George and Joseph were the sons of Samuel and Susannah Cox, who lived in a cabin built by Samuel for his wife and kids. It was the morning of April 24, 1856, when Samuel Cox heard his dog barking in the forest and thought that it must have treed a squirrel. So, Samuel retrieved his rifle and headed into the woods. At this time this area of Pennsylvania was still heavily forested and Susannah thought that the boys were estranged from home to follow their father. It was only when Samuel returned without them that they realized their children were gone. They called for the boys but received no replies, Samuel went for help from his neighbors and by that evening more than one hundred men were searching for the children. A nearby stream, Bob’s Creek, was surging with spring snow melt and it was thought that there was no way the boys could have crossed to the other side without drowning. Also a search of the creek was performed but the boys were not found.
On April 26, suspicion fell on Samuel and Susannah Cox. It was thought that they might have murdered their children in the hope of gathering donations from a sympathetic population. However, the family’s cabin and garden were searched but no bodies were found.
The local lore is thick with speculation on the boys’ demise. A witch from Somerset County and dowser were even consulted in searching for the remains, but the dowser found nothing and the witch, despite claiming to know the children’s location, led a search team through the woods for hours without finding anything.

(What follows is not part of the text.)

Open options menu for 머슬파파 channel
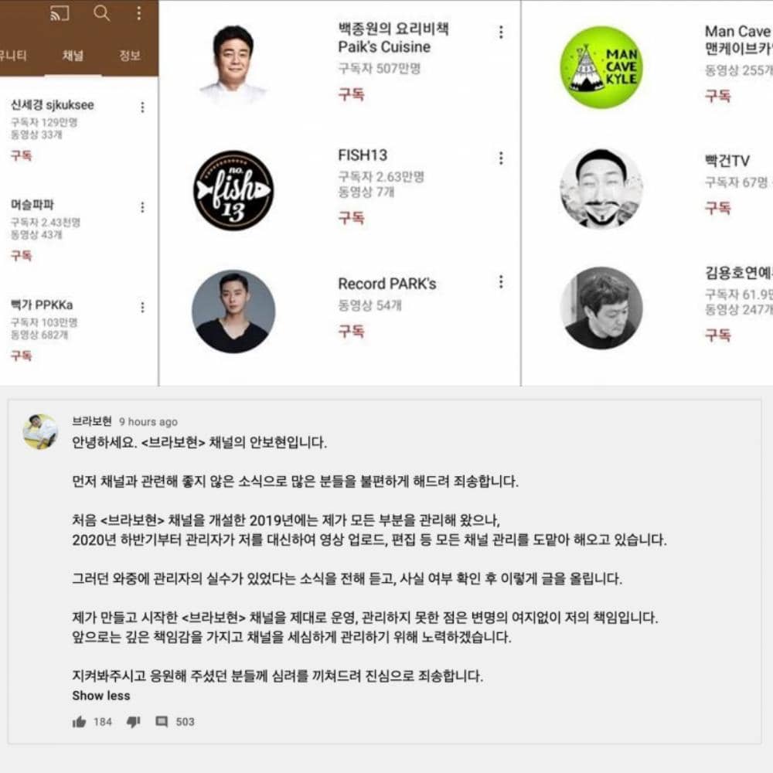pos(142,207)
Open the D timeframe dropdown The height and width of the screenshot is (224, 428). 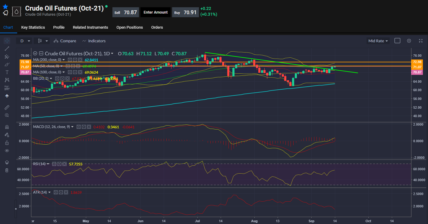pyautogui.click(x=25, y=41)
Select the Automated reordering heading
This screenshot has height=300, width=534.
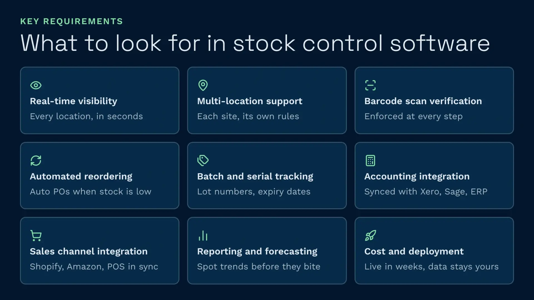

According to the legend, the night after the disappearance a local farmer, Jacob Dibert, heard about the missing children and remarked to his wife that he wished to be able to dream of their location. On May 2, 1856, he had a dream in which he walked a path through the woods past a dead deer, a child’s shoe and a fallen birch tree and eventually to a copse of birch trees in a small ravine. Here he found the bodies of the Cox boys. The dream reoccurred on the two following nights. The farmer told no-one but his wife about the dream. However, he felt that the dream was prophetic and on May 7 he told his brother-in-law Harrison Whysong, who recognised elements from Dibert’s dream. Thus the two men decided to make a search, culminating in the discovery of the bodies just as the dream had described: under birch trees in a small ravine reached along a track with a dead deer, a child’s shoe and a fallen birch.
Jacob Dibert and his brother-in-law Harrison Whysong were remembered as heroes, and the day the boys’ bodies were found the church bells rang through many communities throughout the Allegheny Mountains. Once the boy’s bodies were returned to the Cox home, church and school bells started ringing from Pavia to Bedford to Altoona, announcing the sad news of the boys being found.
Joseph and George Cox, The Lost Children of the Alleghenies, were buried in Mount Union Cemetery.
In 1906, to mark the mysterious tragedy’s 50th anniversary, the community raised money to create a monument to the lost boys. In 1910, they had finally raised enough funds, and a monument was erected on the site where the brothers’ bodies were found over 50 years earlier.
In recent years, visitors have started leaving kids’ toys at the monument. The boys probably wouldn’t have had much use for toy cars and stuffed animals in 1856, but it probably serves to accentuate the tragedy and break your heart if you visit the monument.